#### WORK ITEM:
Output all of the records exactly as written.

- - -

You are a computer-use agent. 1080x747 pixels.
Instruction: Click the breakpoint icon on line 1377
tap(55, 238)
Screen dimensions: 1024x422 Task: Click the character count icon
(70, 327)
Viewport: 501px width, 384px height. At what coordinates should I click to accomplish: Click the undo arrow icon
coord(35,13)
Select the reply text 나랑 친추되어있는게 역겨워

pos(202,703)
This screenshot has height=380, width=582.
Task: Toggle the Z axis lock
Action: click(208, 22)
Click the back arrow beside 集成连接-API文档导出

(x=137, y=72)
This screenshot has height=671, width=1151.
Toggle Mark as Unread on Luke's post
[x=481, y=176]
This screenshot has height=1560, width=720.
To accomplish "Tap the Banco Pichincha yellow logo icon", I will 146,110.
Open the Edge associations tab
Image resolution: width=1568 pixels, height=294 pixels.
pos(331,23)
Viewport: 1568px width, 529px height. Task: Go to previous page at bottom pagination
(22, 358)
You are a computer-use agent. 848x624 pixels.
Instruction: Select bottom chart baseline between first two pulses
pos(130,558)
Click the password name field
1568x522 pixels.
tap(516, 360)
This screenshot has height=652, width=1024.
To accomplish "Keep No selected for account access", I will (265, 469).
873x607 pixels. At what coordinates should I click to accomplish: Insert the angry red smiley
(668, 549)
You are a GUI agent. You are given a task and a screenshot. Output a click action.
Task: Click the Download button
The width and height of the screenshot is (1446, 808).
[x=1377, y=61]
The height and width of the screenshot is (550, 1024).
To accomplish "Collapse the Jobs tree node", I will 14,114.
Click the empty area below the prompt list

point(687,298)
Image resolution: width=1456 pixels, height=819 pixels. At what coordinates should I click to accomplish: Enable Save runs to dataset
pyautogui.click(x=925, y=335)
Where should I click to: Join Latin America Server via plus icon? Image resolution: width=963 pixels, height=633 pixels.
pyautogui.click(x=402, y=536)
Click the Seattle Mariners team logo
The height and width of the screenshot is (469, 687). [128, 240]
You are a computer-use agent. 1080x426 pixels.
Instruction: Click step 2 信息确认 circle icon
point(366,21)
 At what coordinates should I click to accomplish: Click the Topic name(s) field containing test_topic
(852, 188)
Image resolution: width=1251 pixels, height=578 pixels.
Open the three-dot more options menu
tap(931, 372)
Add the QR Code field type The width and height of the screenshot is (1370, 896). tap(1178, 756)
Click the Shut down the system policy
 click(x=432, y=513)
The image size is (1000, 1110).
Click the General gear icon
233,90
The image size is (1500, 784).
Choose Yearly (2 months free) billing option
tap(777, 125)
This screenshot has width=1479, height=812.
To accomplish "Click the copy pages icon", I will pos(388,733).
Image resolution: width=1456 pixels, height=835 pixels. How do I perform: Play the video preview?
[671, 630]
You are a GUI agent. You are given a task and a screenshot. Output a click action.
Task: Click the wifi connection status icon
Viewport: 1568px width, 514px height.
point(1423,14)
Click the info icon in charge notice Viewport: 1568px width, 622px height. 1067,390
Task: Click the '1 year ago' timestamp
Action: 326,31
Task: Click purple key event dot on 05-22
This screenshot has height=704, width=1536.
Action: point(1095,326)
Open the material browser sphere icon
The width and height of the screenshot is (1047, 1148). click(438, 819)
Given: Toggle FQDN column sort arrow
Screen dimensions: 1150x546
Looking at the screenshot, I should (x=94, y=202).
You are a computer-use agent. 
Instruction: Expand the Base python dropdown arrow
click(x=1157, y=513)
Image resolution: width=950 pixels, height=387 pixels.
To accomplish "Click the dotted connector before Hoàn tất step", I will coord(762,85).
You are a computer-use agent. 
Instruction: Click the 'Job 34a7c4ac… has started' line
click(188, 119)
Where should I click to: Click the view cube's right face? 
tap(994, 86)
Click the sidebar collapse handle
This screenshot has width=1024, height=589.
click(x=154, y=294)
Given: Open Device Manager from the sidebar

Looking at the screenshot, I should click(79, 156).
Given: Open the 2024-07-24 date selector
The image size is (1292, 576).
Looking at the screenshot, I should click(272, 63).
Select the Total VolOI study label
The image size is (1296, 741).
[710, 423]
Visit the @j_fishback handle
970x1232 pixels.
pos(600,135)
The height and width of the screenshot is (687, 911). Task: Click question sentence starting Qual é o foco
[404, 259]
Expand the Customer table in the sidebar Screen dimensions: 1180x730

- - -

#### PROBLEM SOLUTION:
You are a computer-use agent. 1080x747 pixels.
Instruction: Click the breakpoint icon on line 1377
tap(55, 238)
Screen dimensions: 1024x422 Task: Click the character count icon
(70, 327)
Viewport: 501px width, 384px height. At what coordinates should I click to accomplish: Click the undo arrow icon
coord(35,13)
Select the reply text 나랑 친추되어있는게 역겨워

pos(202,703)
This screenshot has height=380, width=582.
Task: Toggle the Z axis lock
Action: click(208, 22)
Click the back arrow beside 集成连接-API文档导出

(x=137, y=72)
This screenshot has height=671, width=1151.
Toggle Mark as Unread on Luke's post
[x=481, y=176]
This screenshot has height=1560, width=720.
To accomplish "Tap the Banco Pichincha yellow logo icon", I will 146,110.
Open the Edge associations tab
Image resolution: width=1568 pixels, height=294 pixels.
pos(331,23)
Viewport: 1568px width, 529px height. Task: Go to previous page at bottom pagination
(22, 358)
You are a computer-use agent. 848x624 pixels.
Instruction: Select bottom chart baseline between first two pulses
pos(130,558)
Click the password name field
1568x522 pixels.
tap(516, 360)
This screenshot has height=652, width=1024.
To accomplish "Keep No selected for account access", I will (265, 469).
873x607 pixels. At what coordinates should I click to accomplish: Insert the angry red smiley
(668, 549)
You are a GUI agent. You are given a task and a screenshot. Output a click action.
Task: Click the Download button
The width and height of the screenshot is (1446, 808).
[x=1377, y=61]
The height and width of the screenshot is (550, 1024).
To accomplish "Collapse the Jobs tree node", I will 14,114.
Click the empty area below the prompt list

point(687,298)
Image resolution: width=1456 pixels, height=819 pixels. At what coordinates should I click to accomplish: Enable Save runs to dataset
pyautogui.click(x=925, y=335)
Where should I click to: Join Latin America Server via plus icon? Image resolution: width=963 pixels, height=633 pixels.
pyautogui.click(x=402, y=536)
Click the Seattle Mariners team logo
The height and width of the screenshot is (469, 687). [128, 240]
You are a computer-use agent. 1080x426 pixels.
Instruction: Click step 2 信息确认 circle icon
point(366,21)
 At what coordinates should I click to accomplish: Click the Topic name(s) field containing test_topic
(852, 188)
Image resolution: width=1251 pixels, height=578 pixels.
Open the three-dot more options menu
tap(931, 372)
Add the QR Code field type The width and height of the screenshot is (1370, 896). tap(1178, 756)
Click the Shut down the system policy
 click(x=432, y=513)
The image size is (1000, 1110).
Click the General gear icon
233,90
The image size is (1500, 784).
Choose Yearly (2 months free) billing option
tap(777, 125)
This screenshot has width=1479, height=812.
To accomplish "Click the copy pages icon", I will pos(388,733).
Image resolution: width=1456 pixels, height=835 pixels. How do I perform: Play the video preview?
[671, 630]
You are a GUI agent. You are given a task and a screenshot. Output a click action.
Task: Click the wifi connection status icon
Viewport: 1568px width, 514px height.
point(1423,14)
Click the info icon in charge notice Viewport: 1568px width, 622px height. 1067,390
Task: Click the '1 year ago' timestamp
Action: 326,31
Task: Click purple key event dot on 05-22
This screenshot has height=704, width=1536.
Action: point(1095,326)
Open the material browser sphere icon
The width and height of the screenshot is (1047, 1148). click(438, 819)
Given: Toggle FQDN column sort arrow
Screen dimensions: 1150x546
Looking at the screenshot, I should (x=94, y=202).
You are a computer-use agent. 
Instruction: Expand the Base python dropdown arrow
click(x=1157, y=513)
Image resolution: width=950 pixels, height=387 pixels.
To accomplish "Click the dotted connector before Hoàn tất step", I will coord(762,85).
You are a computer-use agent. 
Instruction: Click the 'Job 34a7c4ac… has started' line
click(188, 119)
Where should I click to: Click the view cube's right face? 
tap(994, 86)
Click the sidebar collapse handle
This screenshot has width=1024, height=589.
click(x=154, y=294)
Given: Open Device Manager from the sidebar

Looking at the screenshot, I should click(79, 156).
Given: Open the 2024-07-24 date selector
The image size is (1292, 576).
Looking at the screenshot, I should click(272, 63).
Select the Total VolOI study label
The image size is (1296, 741).
[710, 423]
Visit the @j_fishback handle
970x1232 pixels.
pos(600,135)
The height and width of the screenshot is (687, 911). Task: Click question sentence starting Qual é o foco
[404, 259]
Expand the Customer table in the sidebar Screen dimensions: 1180x730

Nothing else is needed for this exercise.